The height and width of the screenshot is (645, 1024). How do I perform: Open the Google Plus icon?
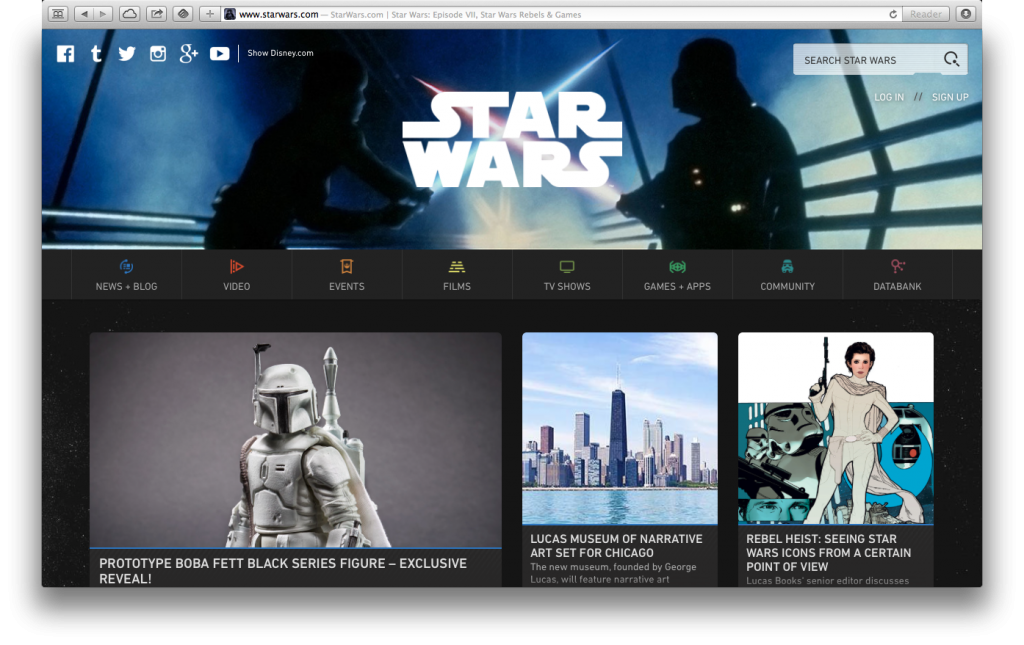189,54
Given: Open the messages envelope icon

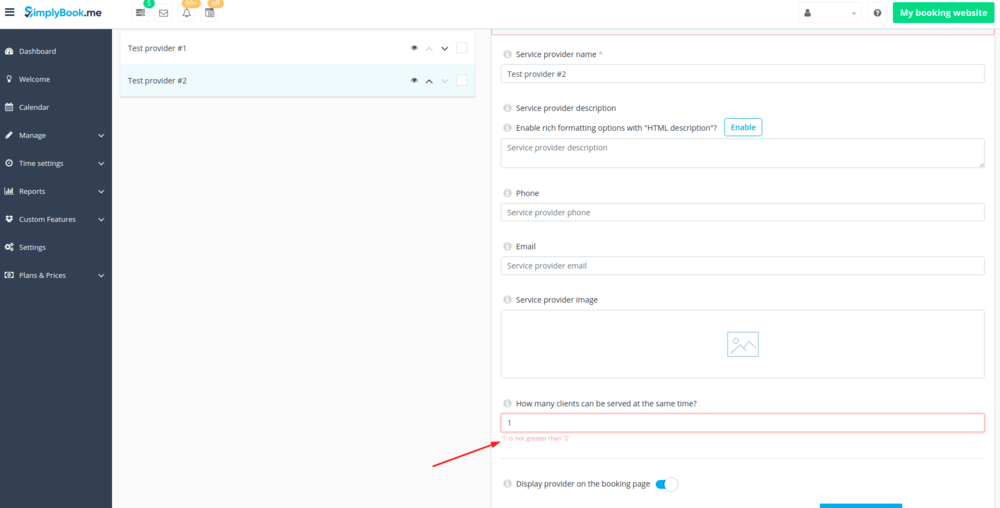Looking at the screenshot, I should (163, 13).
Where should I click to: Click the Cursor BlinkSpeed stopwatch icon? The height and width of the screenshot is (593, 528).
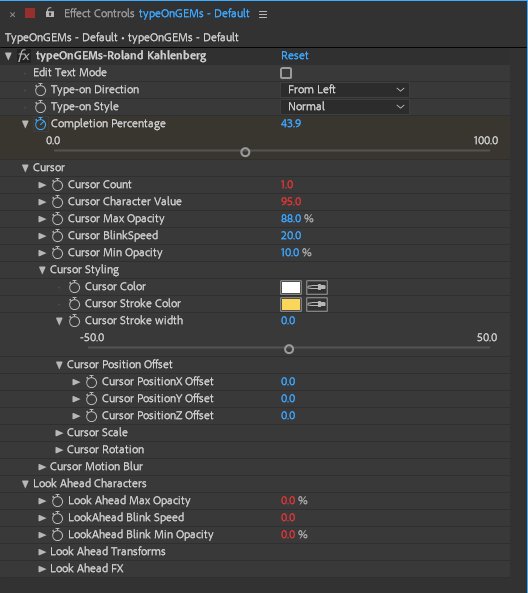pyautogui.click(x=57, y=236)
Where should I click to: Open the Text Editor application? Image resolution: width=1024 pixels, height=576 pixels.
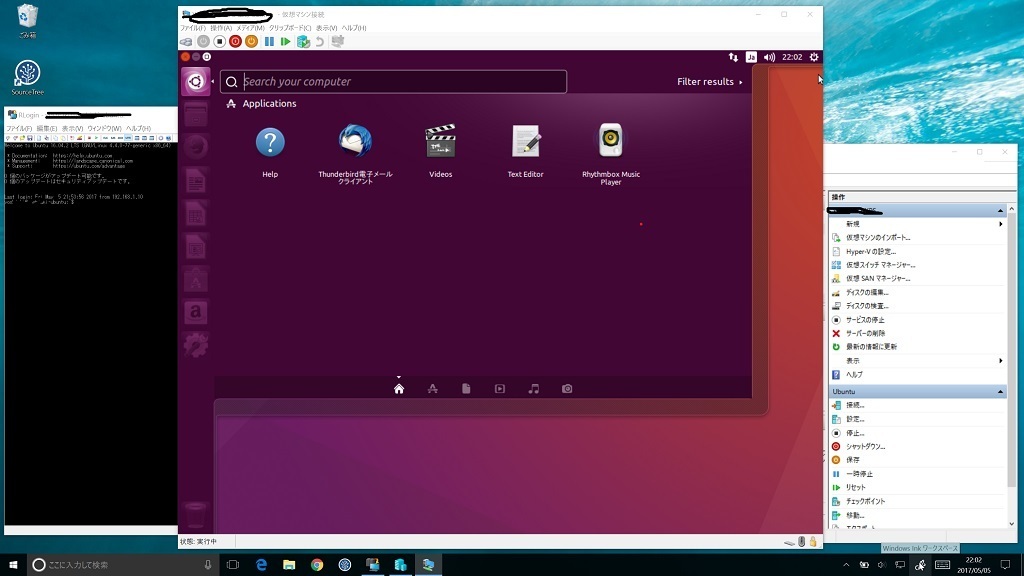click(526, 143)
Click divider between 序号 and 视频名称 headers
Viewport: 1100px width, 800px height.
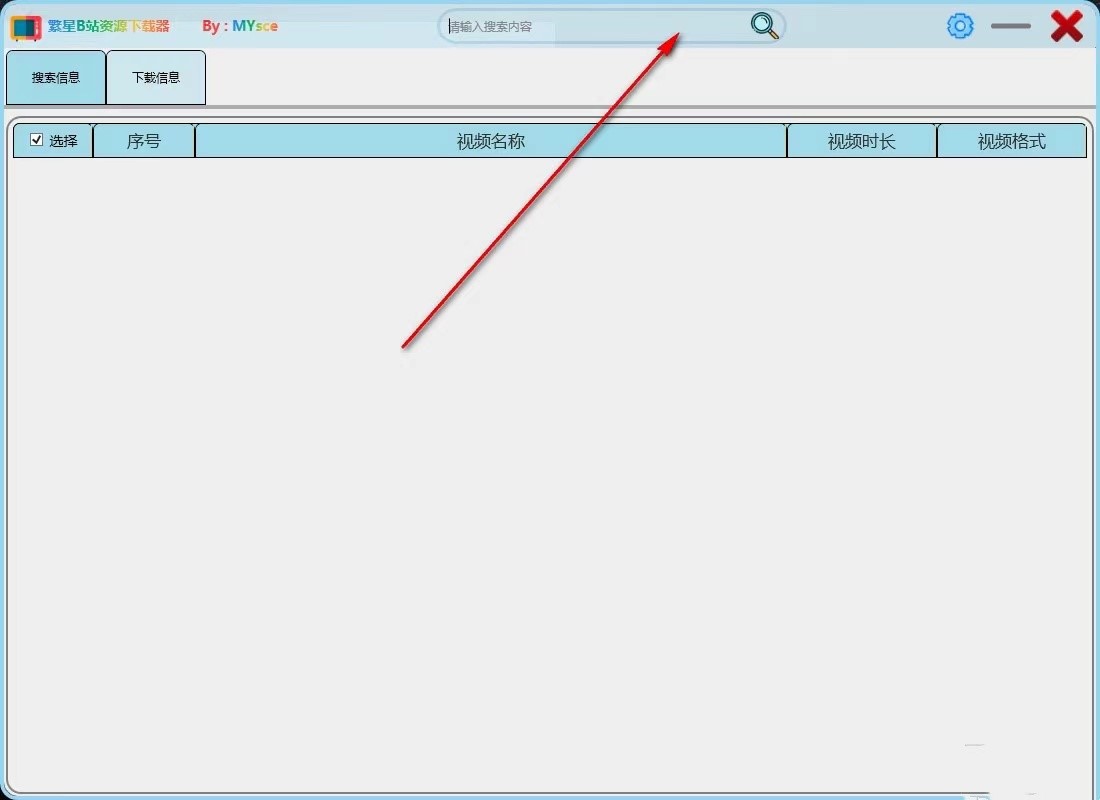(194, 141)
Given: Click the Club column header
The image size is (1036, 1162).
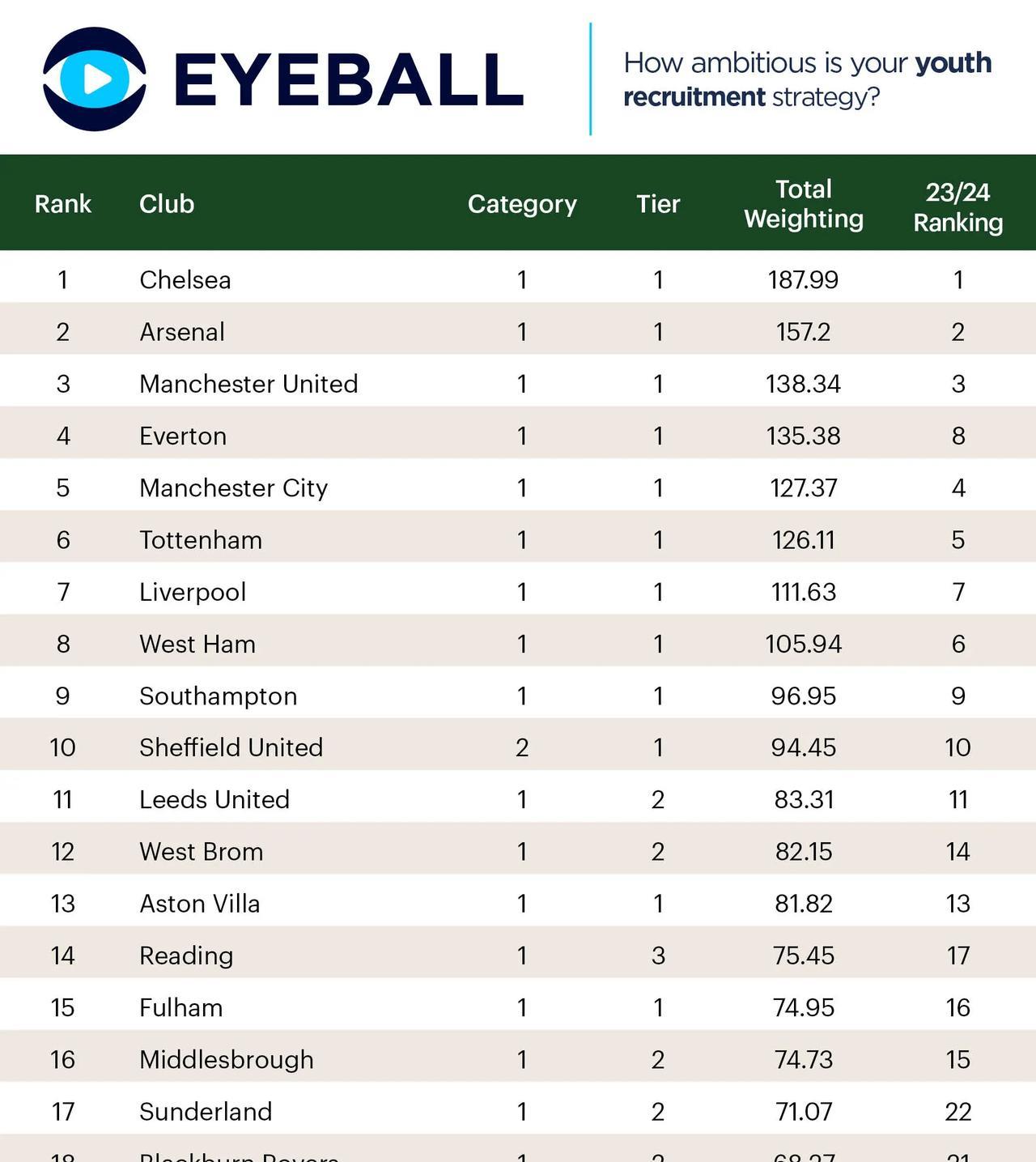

◇ ◇ ◇ ◇ ◇ ◇ ◇

▸ **PROBLEM REQUIREMENTS**
Print only the lines running from the line that contains "Given: Click the Club column header" to the final line of the listing, both included. Omit every picture.

▸ **COMPLETED TASK**
Given: Click the Club column header
The image size is (1036, 1162).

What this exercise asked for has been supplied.